Modeling Land-Use and Land-Cover Change and Hydrological Responses under Consistent Climate Change Scenarios in the Heihe River Basin, China

  • Ling Zhang
  • Zhuotong NanEmail author
  • Wenjun Yu
  • Yingchun Ge
Article

Abstract

This study investigated land-use and land-cover change (LUCC) and hydrological responses under consistent climate change scenarios (A1B and B1) in the Heihe River Basin (HRB), a typical arid inland river basin in northwest China. LUCC was first projected using the Dynamic Conversion of Land-Use and its Effects (Dyna-CLUE) model. Two cases (Case 1 and Case 2) were then established to quantify the hydrological responses to single climate change and the combined responses to climate change and LUCC with the Soil and Water Assessment Tool (SWAT). The results of LUCC modeling under the A1B and B1 scenarios present distinct regional characteristics and also indicate that the projected future land-use patterns are not appreciably different than the actual map for the year 2000. In Case 1, which only considers the impacts of single climate change, overall, the streamflow at the outlet of the upper HRB is projected to decline, whereas at the outlet of the middle HRB to increase, under both climate change scenarios.

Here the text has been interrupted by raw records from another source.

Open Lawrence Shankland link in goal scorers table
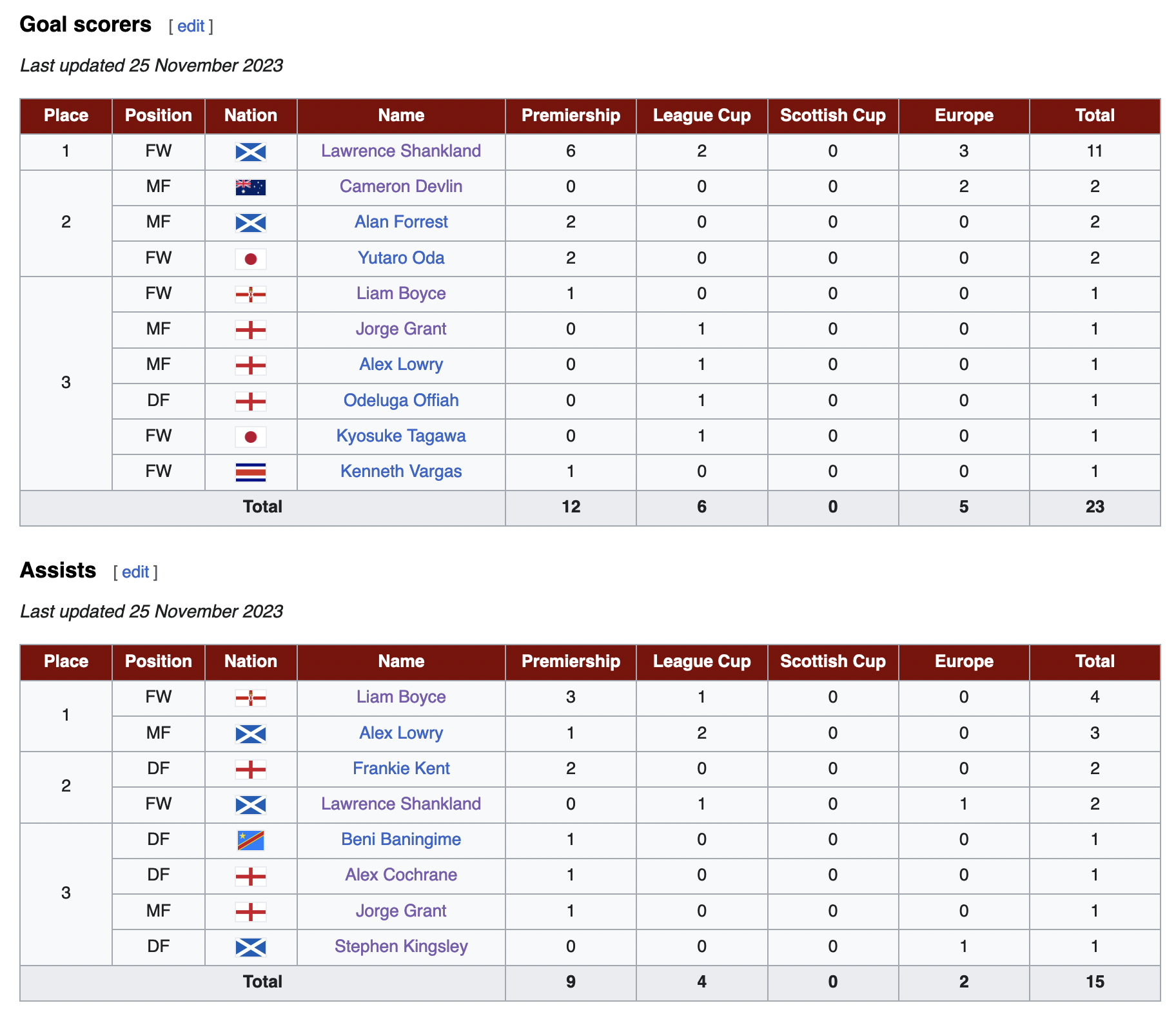This screenshot has width=1176, height=1021. click(401, 151)
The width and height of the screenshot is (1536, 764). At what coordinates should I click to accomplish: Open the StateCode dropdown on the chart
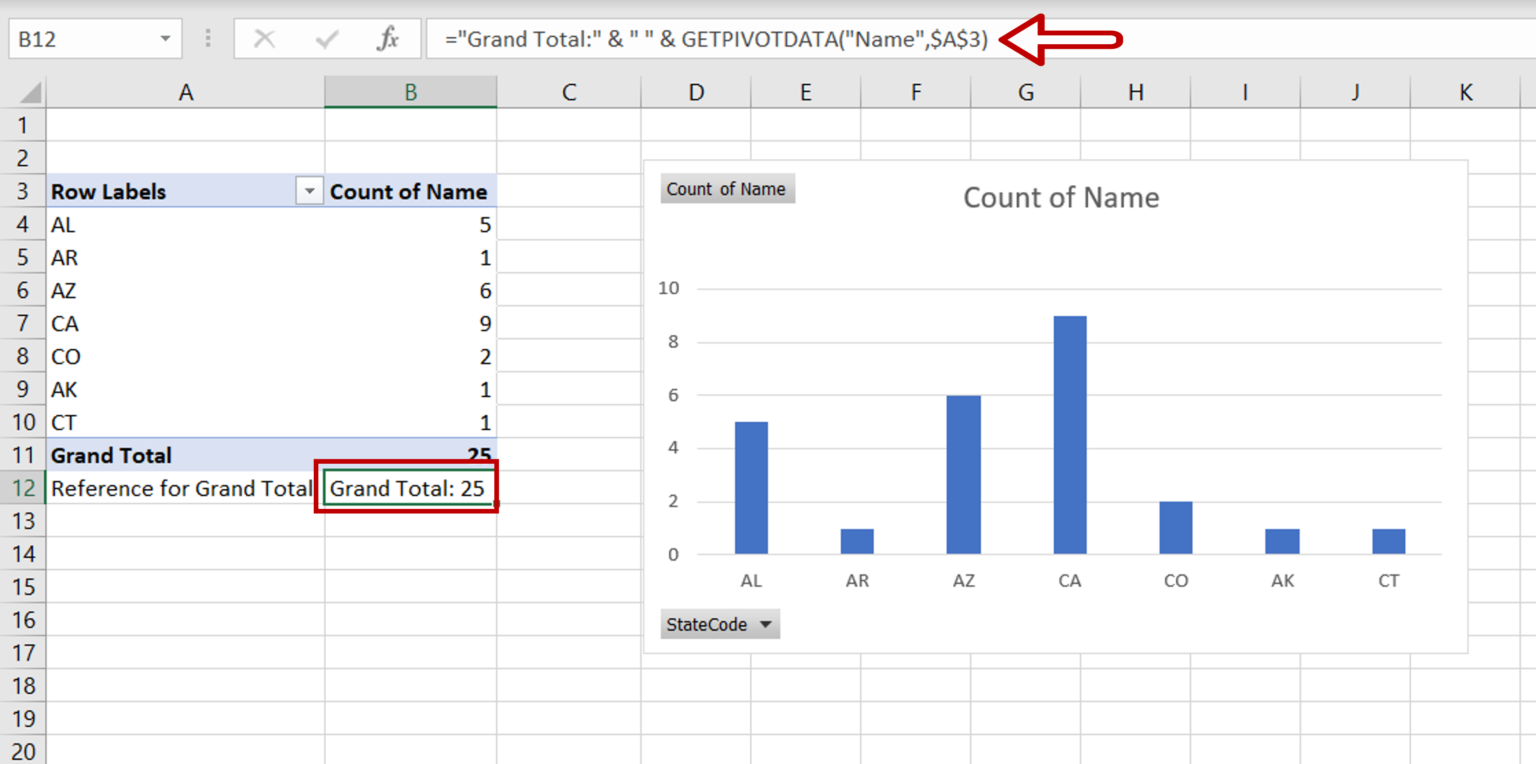[766, 624]
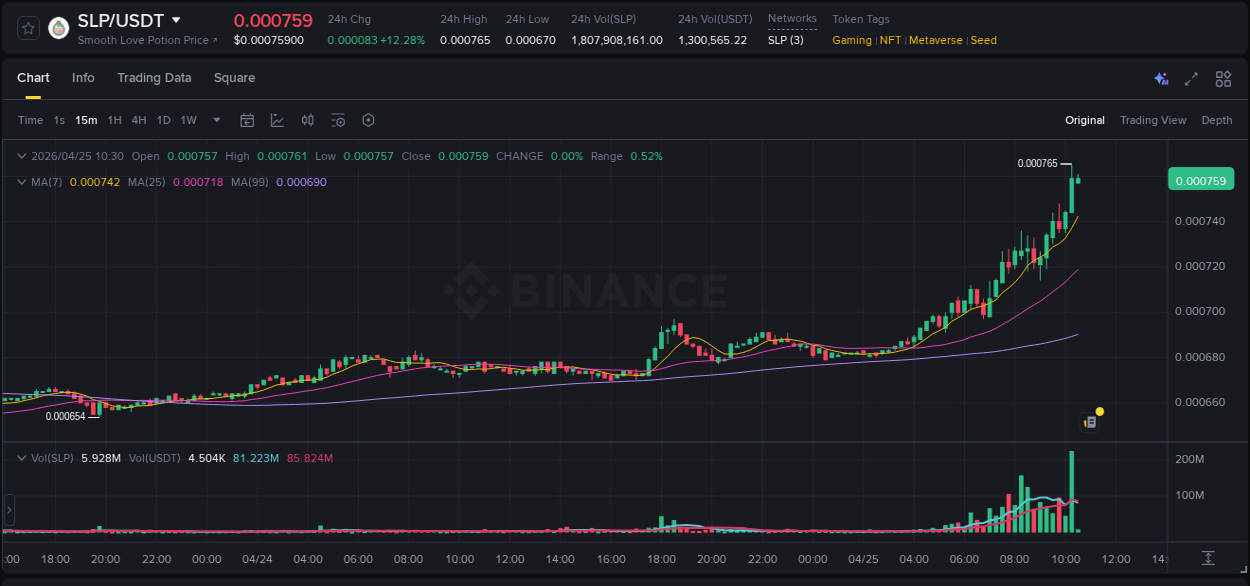Viewport: 1250px width, 586px height.
Task: Select the Trading View chart mode
Action: (1153, 120)
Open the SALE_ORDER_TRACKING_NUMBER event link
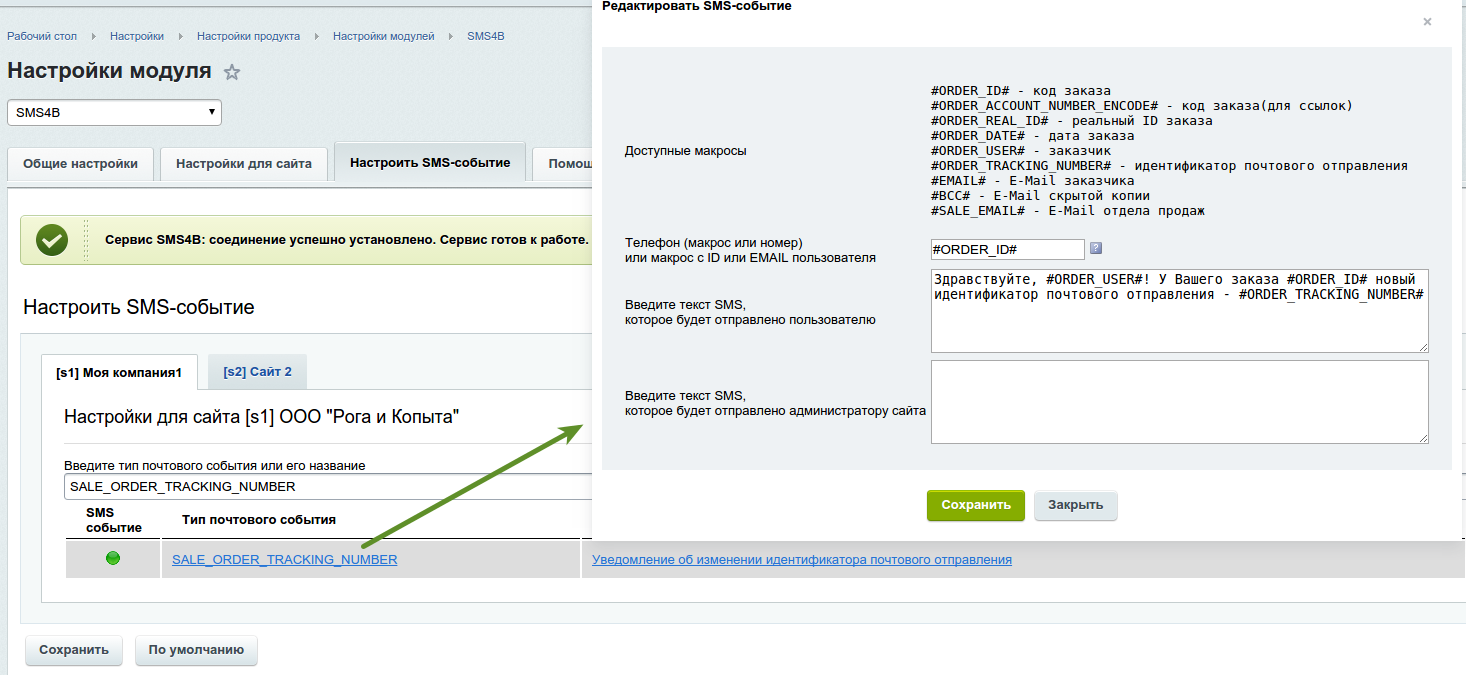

Meanwhile, the frequency of occurrence of hydrological extremes is expect to increase under both scenarios. In Case 2, which considers the combined impacts of climate change and LUCC, the changes in streamflow and frequency of hydrological extremes are found to be remarkably consistent with those in Case 1. The results imply that climate change rather than LUCC are primarily responsible for the hydrological variations. The role of LUCC varies with regions in the context of climate change dominated hydrological responses.

Keywords

LUCC Hydrological responses Climate change Heihe River Basin SWAT 

Notes

Acknowledgments

This work was financially supported by the National Natural Science Foundation of China (No. 91125006 and 91125005). The authors thank the Scientific Data Center in Cold and Arid Regions and the China Meteorological Data Sharing Service System for providing the data. The authors also would like to extend their gratitude to the anonymous reviewers for their valuable suggestions to this paper.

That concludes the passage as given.